TEXTO PARA LEITURA:
———

Dever ter alguma associação de Dependentes de Tetris Anônimos. Se houver, entraria, sem dúvida. Não posso chegar perto do jogo, não consigo parar. Sou tão viciada que celebrei o trailer do filme Tetris, que a Apple vai lançar no final de março. Estrelado por Taron Egerton (de quem sou fã), o filme reconta a incrível história de como o jogo foi criado e ganhou o mundo. O jogo perfeito, como chamam. E é.
Tetris tem uma base simples de formar um quebra-cabeça. As peças vão caindo do topo até o chão, e o que você precisa fazer é controlar o encaixe dessas peças – girando, empurrando para o lado – até que forme linhas completas ou caixas perfeitas, que desaparecem e tudo recomeça mais rápido até que a velocidade é tamanha e você… perde. Basicamente mesmo que você avance incrivelmente, a probabilidade de criar um novo trabalho inacabado aumenta. Isso desencadeia uma motivação para tentar de novo e de novo e quando você menos espera, se passaram horas.
Especialistas – incluindo psicólogos – tentaram encontrar a razão do vício rápido provocado por tetris, com muitos estudos e definiram um fenômeno que ficou conhecido como “efeito Tetris”. “Tetris cria um mundo onde a ação é mais rápida do que o pensamento – e isso é parte da chave do motivo pelo qual é tão absorvente. Ao contrário de grande parte da vida, o Tetris faz uma conexão imediata entre nossa percepção de como podemos resolver um problema e os meios para começar a agir sobre ele”, escreveu Tom Stafford em um artigo de 2012 que investiga a Psicologia do Tetris.

———

Entradas para localizar palavras e elementos:
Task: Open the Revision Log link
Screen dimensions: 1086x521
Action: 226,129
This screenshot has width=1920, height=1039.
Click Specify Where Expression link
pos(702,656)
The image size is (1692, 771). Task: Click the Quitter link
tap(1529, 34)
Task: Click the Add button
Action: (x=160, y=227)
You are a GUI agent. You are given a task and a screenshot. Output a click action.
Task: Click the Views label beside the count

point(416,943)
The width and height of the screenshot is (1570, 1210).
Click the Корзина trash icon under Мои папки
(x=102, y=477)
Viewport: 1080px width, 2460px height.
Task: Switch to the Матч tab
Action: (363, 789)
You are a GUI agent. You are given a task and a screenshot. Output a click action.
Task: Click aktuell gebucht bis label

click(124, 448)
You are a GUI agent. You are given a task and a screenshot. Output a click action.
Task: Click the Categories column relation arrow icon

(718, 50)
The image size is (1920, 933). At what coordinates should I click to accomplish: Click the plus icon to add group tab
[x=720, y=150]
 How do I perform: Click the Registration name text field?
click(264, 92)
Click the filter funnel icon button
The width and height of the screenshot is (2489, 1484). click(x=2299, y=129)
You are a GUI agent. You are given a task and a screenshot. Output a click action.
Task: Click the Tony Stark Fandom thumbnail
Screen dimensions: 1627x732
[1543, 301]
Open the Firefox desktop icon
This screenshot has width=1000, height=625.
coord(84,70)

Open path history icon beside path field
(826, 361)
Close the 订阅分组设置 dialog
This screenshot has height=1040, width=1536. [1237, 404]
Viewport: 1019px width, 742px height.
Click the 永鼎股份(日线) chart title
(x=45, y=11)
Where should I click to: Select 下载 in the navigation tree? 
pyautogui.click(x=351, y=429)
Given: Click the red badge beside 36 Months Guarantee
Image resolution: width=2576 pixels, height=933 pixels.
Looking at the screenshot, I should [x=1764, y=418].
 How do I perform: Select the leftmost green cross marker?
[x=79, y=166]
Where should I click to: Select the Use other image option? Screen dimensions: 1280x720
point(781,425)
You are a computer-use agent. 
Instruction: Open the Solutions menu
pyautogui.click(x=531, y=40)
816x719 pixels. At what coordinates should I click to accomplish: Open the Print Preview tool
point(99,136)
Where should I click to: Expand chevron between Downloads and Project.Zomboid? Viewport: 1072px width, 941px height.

———

O QUE FAZER:
No texto sobre Tetris, reproduza sem alterações todo o trecho que vai desde "Dever ter alguma" até "chamam. E é.".

RESPOSTA ESCRITA:
Dever ter alguma associação de Dependentes de Tetris Anônimos. Se houver, entraria, sem dúvida. Não posso chegar perto do jogo, não consigo parar. Sou tão viciada que celebrei o trailer do filme Tetris, que a Apple vai lançar no final de março. Estrelado por Taron Egerton (de quem sou fã), o filme reconta a incrível história de como o jogo foi criado e ganhou o mundo. O jogo perfeito, como chamam. E é.